La faim n’est pas un problème technique, mais politique, lié à l’injustice et à l’inégalité. Tandis que des millions de personnes ont faim, les milliardaires s’enrichissent et les multinationales prospèrent. Nous en avons assez !
L’agroécologie paysanne prouve qu’il est possible de cultiver en réduisant les émissions de gaz à effet de serre, en protégeant la biodiversité, en améliorant la fertilité des sols et en préservant l’eau. Avec plus de 200 millions de paysan·nes et de travailleur·euses ruraux·ales dans le monde, La Via Campesina lutte pour continuer à produire une alimentation saine pour nos sociétés sans abandonner nos terres, malgré l’accaparement des terres, le vol de l’eau et les entreprises prédatrices.
Nos revendications incluent :
- Une distribution équitable des terres et de l’eau grâce à une réforme agraire.
- La protection des droits des paysan·nes via l’UNDROP.
- Une rémunération juste pour les petit·es producteurs grâce à une régulation des marchés et des prix équitables.
- Le soutien à l’agroécologie en taxant les intrants chimiques et en formant la jeunesse aux pratiques durables.
Dans toutes ces luttes, les femmes et les jeunes doivent occuper une place centrale.

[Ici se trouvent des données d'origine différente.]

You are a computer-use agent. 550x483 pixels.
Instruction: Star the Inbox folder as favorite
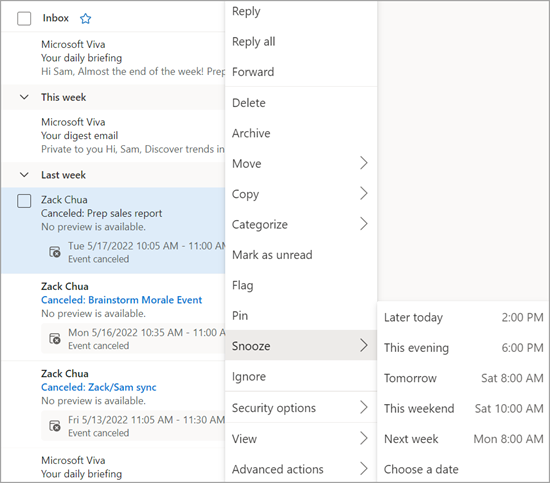tap(85, 18)
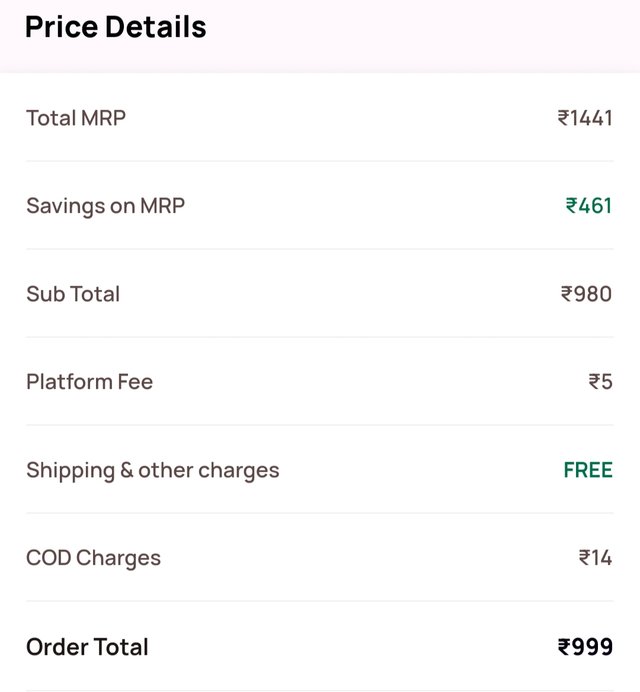Select the Order Total label
The width and height of the screenshot is (640, 692).
pos(87,647)
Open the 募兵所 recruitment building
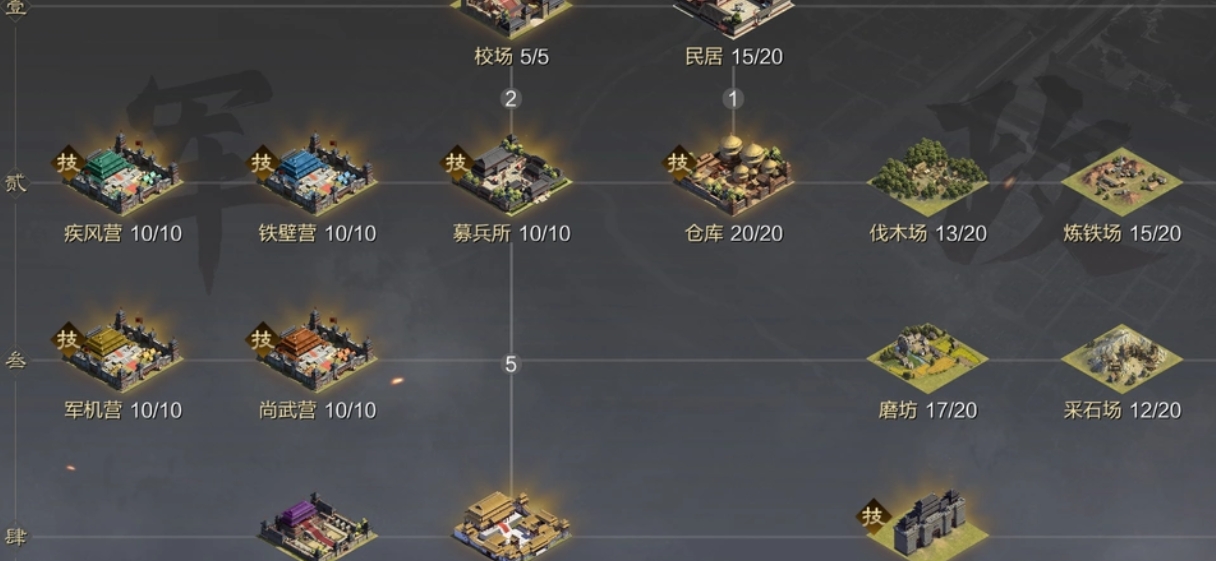The height and width of the screenshot is (561, 1216). click(x=511, y=177)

Face aux inégalités croissantes et aux catastrophes environnementales, le capitalisme néolibéral a montré son incapacité à apporter des solutions. Au lieu de s’attaquer aux inégalités, les élites économiques et de nombreux politiciens soutiennent l’extrême droite, qui protège les privilèges tout en perpétuant l’injustice.
La Via Campesina construit une solidarité paysanne internationale contre toutes les formes de domination capitaliste, coloniale et patriarcale. Nous globalisons la lutte pour globaliser l’espoir ! »
Par sa participation active au GFFA et au-delà, La Via Campesina continue d’amplifier les voix des paysan·nes, agriculteur·rices et travailleur·euses du monde rural, en lutte pour la souveraineté alimentaire et un avenir juste et digne pour tou·tes.